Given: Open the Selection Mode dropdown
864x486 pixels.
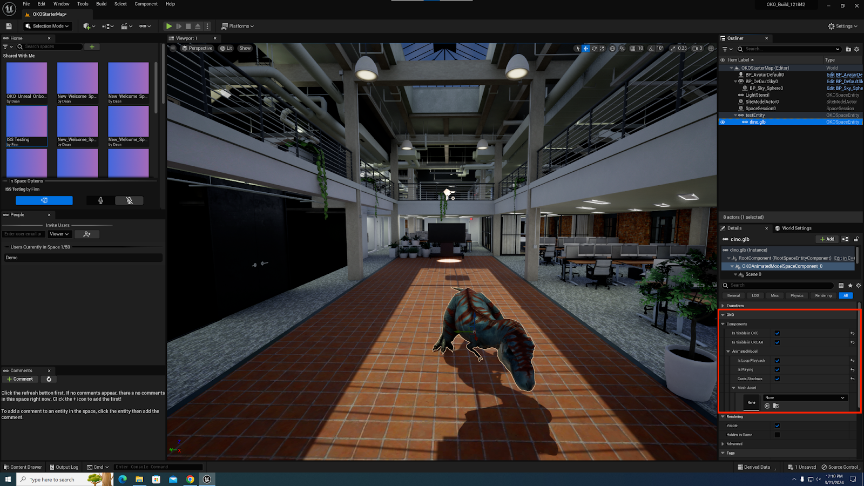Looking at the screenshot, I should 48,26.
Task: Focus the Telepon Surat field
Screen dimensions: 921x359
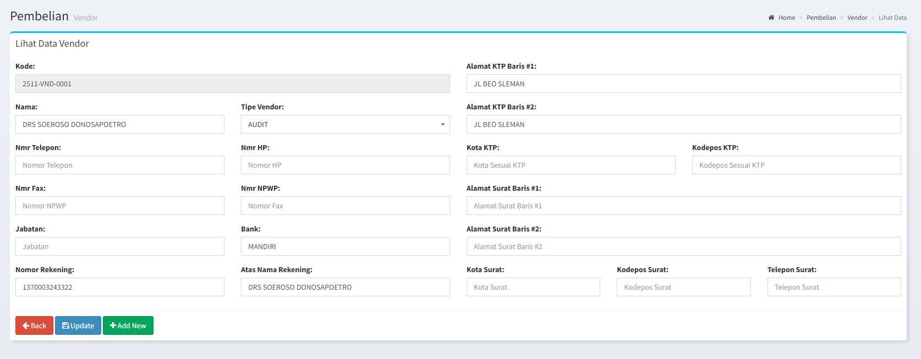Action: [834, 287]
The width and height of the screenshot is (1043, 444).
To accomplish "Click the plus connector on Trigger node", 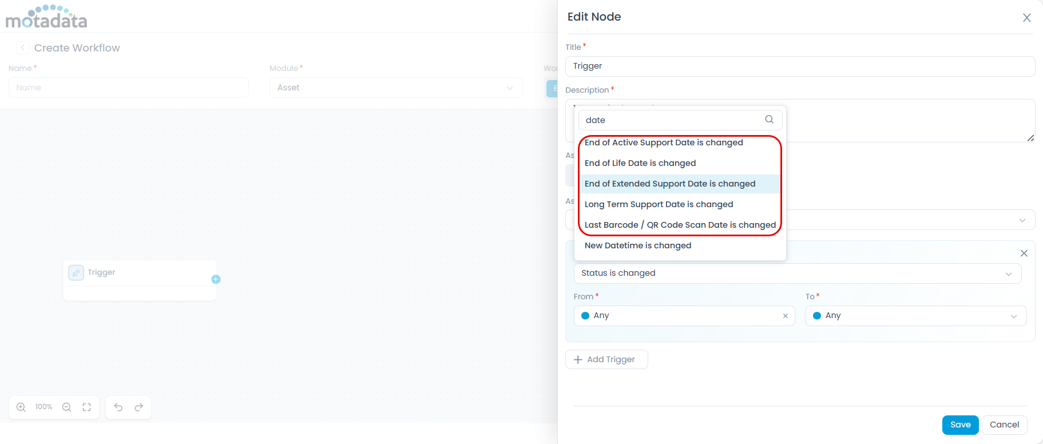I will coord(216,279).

...

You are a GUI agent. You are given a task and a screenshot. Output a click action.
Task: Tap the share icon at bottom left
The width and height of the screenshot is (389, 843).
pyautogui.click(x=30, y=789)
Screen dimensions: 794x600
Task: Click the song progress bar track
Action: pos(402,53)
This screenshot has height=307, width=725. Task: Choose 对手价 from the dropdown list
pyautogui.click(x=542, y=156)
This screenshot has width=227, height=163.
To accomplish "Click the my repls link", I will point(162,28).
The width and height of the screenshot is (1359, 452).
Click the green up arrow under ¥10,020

* * *

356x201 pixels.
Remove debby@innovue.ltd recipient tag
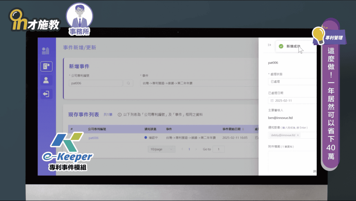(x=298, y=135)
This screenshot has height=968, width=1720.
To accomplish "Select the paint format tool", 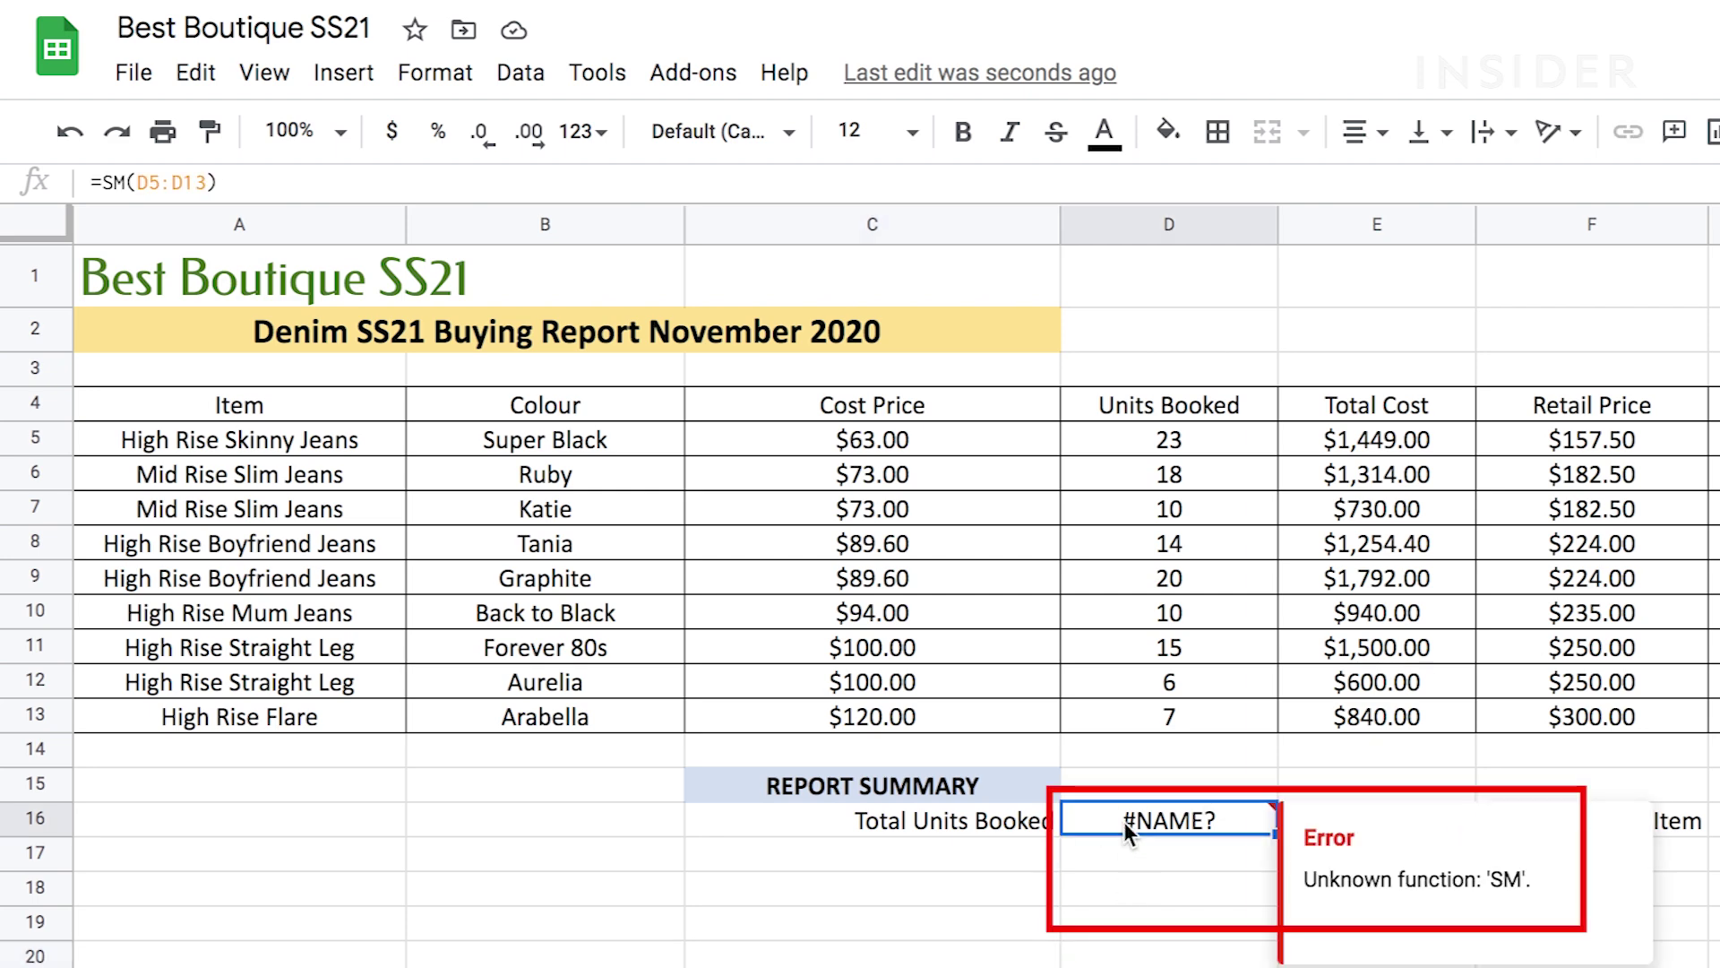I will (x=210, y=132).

Task goal
How many of the rows above contain the string "This"? Reply with the number only.

Full answer
3